The Russo-Ukrainian War: Could We have Predicted it from Trade Patterns?

By Dr. Thomas Volgy

As of this writing the most significant hostilities in Europe since World War II continue unabated between Ukraine and the Russian Federation. While there have been numerous reasons articulated for the start of the conflict, one underlying contributor may have been the major changes in economic and trade relations between the two states, reflecting Ukraine’s movement away from the Russian Federation and its post-Soviet space.

This suggestion should not be surprising. The earlier Maidan uprising of 2013-2014 had been triggered by then President Victor Yanukovych’s refusal to create closer economic relationships with the European Union. That decision resulted in major street demonstrations to which the Ukrainian government responded with a range of repressive measures leading to numerous civilian deaths, Yanukovych fleeing Ukraine, the Ukrainian parliament holding new elections, newly elected President Petro Poroshenko delivering a reformist coalition government, and Russia fomenting a separatist rebellion in eastern Ukraine and annexing the Crimea.

Deteriorating economic relations between Ukraine and the Soviet space from which it secured its independence is consistent with the argument in the trade-conflict literature about opportunity costs involving trade relationships. The greater the trade interdependence between two states, the greater the cost of increased conflict between them; conversely, the reduction of such trade interdependencies decreases opportunity costs for increased conflict. Just as salient, decreasing trade relations can raise large questions in the minds of decision makers (especially in the Kremlin) about the possibility of major foreign policy changes being pursued by adjacent states (Ukraine).  

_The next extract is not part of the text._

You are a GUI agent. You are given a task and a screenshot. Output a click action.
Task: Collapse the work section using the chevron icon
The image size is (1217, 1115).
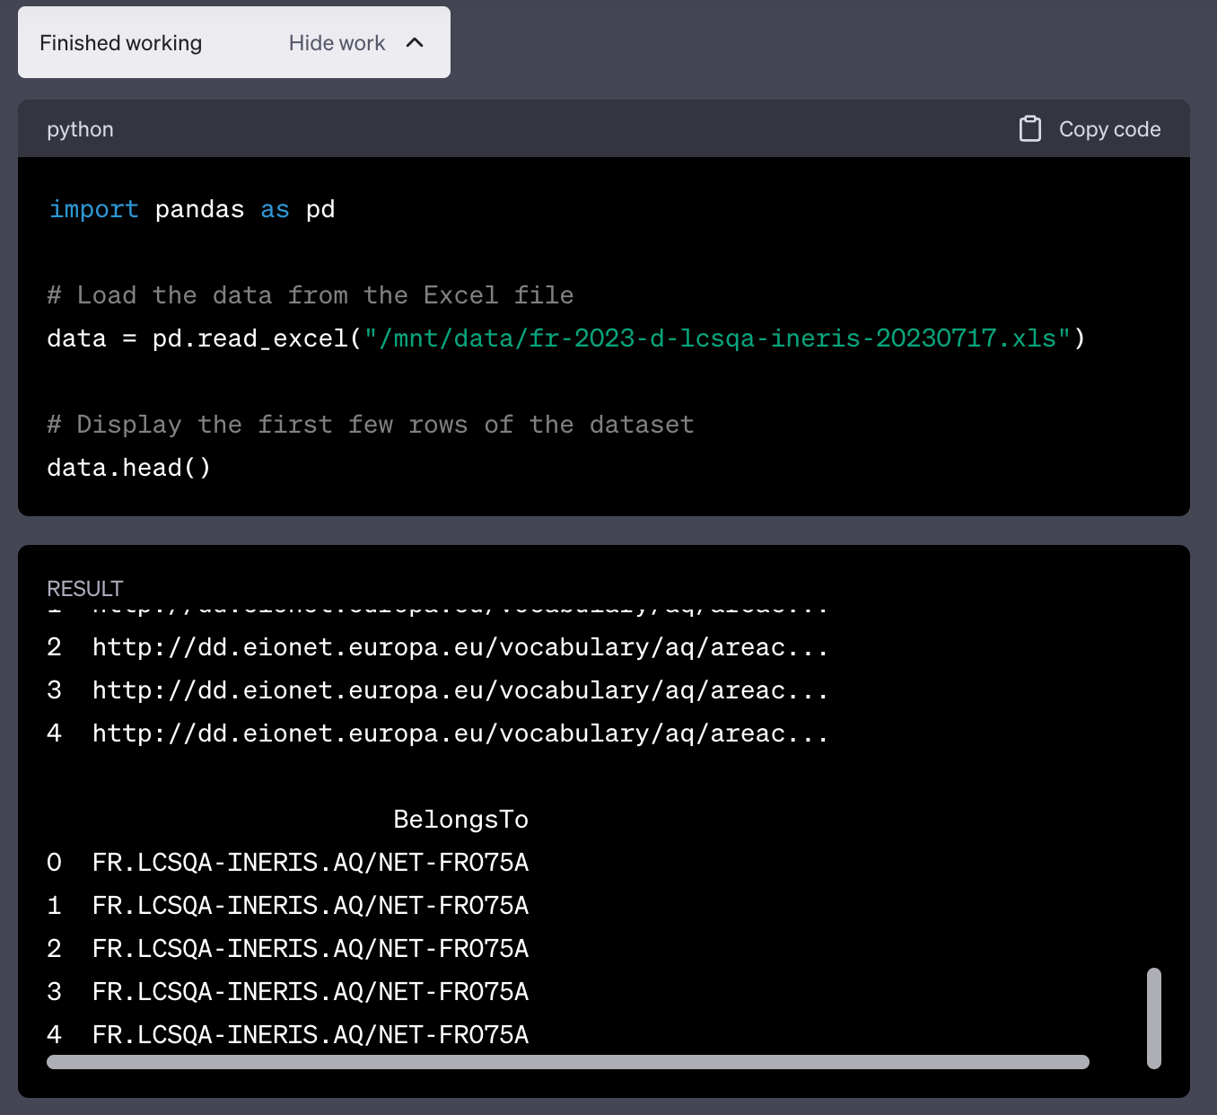414,41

Is there any evidence for the presence of deteriorating economic and trade relationships between the two sides preceding the conflicts between Ukraine and the Russian Federation? Figure 1 illustrates estimates of Ukrainian trade[1] with the Russian Federation and its allies in post-Soviet space[2] as a share of all trade between that grouping and Western Europe, and as well globally. Between 1999 and 2012, Russia and its allies’ share of Ukrainian trade, compared to Western Europe, hovered around 60 percent; by 2014 that share flipped to most of Ukrainian trade being conducted with Western Europe, and by 2020 (the last year for which we have observations) it had declined to less than 30 percent with Russia and its allies. Trade with the Russian bloc as a share of global Ukrainian trade was even more dramatic, decreasing from 64 percent in 1998 to about 7 percent in 2020. Regardless of the measure being used, Ukraine was moving dramatically out of the Russian economic orbit, prior to the annexation of Crimea, and even more so prior to the 2022 invasion of Ukraine.[3]

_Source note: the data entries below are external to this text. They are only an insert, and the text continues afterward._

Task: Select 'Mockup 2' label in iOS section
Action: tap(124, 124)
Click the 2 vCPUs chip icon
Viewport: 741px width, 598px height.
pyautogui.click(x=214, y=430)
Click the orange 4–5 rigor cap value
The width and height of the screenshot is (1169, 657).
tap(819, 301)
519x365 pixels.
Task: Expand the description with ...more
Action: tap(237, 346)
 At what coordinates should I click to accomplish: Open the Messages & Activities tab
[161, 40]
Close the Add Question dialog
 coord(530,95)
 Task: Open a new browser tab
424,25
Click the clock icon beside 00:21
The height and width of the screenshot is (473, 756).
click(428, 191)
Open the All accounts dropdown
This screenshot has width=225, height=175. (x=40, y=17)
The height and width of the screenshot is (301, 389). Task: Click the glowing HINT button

Trade has both material and symbolic value for the countries involved. In the case of Ukrainian-Russian trade relationship, the dramatic turnaround in Ukrainian trade with the Russian Federation, starting before the annexation of Crimea, but accelerating substantially prior to the 2022 Russian invasion, represents at a minimum for Russia a loss of substantial leverage over the Ukrainian economy and the direction of its foreign affairs. Perhaps just as important for policy makers in the Kremlin, Ukraine’s changing trade patterns represented as well Kyiv’s determination to remove itself from Russia’s sphere of influence and towards a more permanent relationship with both the EU and the larger global community. For those in the Kremlin, the seriousness of Ukraine’s interest in joining NATO (and perhaps the EU) may well have been underscored by Ukraine’s changing trade relations.

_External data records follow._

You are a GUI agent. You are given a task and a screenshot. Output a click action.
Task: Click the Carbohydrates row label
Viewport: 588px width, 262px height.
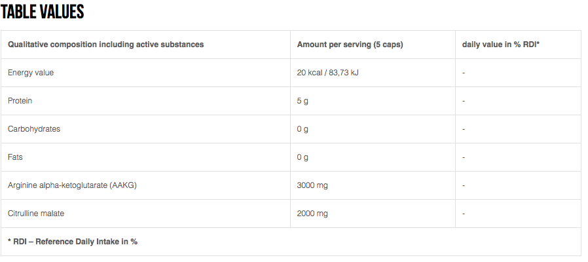(34, 129)
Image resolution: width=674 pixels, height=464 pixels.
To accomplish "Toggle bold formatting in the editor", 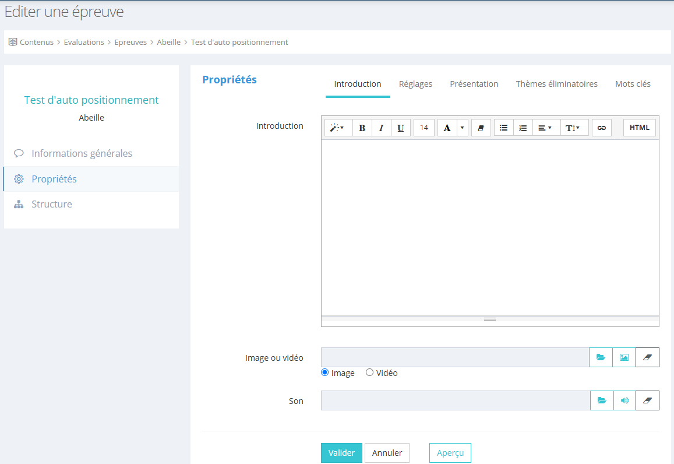I will pos(362,128).
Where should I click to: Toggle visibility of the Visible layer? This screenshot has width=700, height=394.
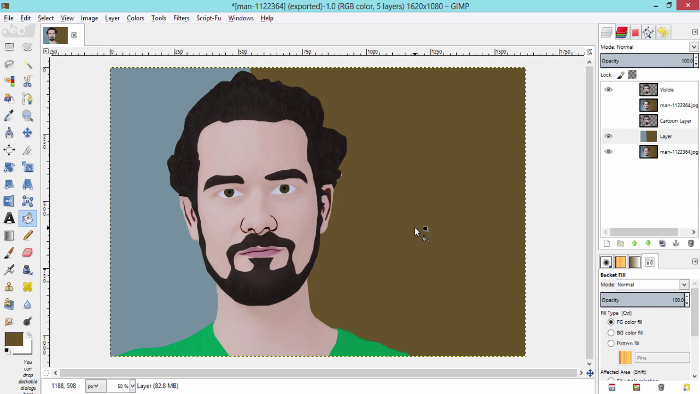tap(608, 89)
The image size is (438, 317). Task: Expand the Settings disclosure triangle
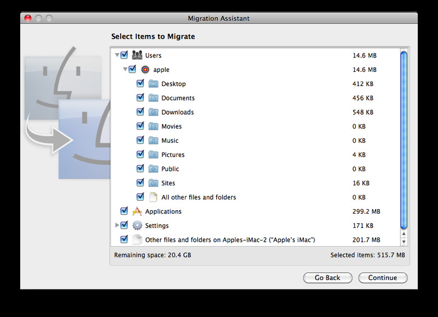tap(117, 225)
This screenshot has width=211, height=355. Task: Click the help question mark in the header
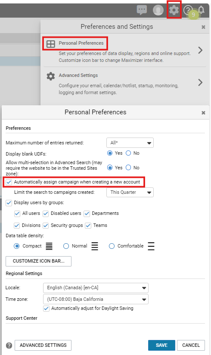point(188,10)
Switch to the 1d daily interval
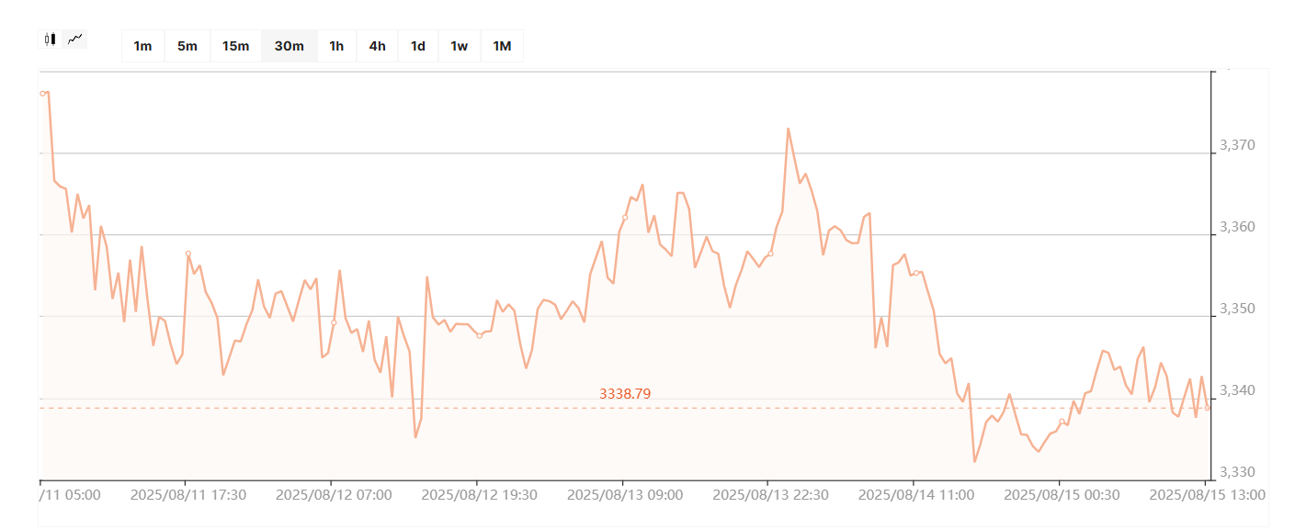This screenshot has width=1295, height=530. [x=417, y=46]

[1] Trade is measured as (exports + imports)/2.

[2] Including Belarus, Moldova, Serbia, Russian Federation, Georgia, Azerbaijan, Armenia, Kazakhstan, Kyrgyzstan, Uzbekistan, and Turkmenistan. We exclude those states that are members of the EU or if they had established a path to EU membership prior to 2020.

[3] As another point of comparison, Hungary’s exports, an EU member but with friendly relations with the Kremlin, had, by 2018, exceeded Ukrainian exports to Russia.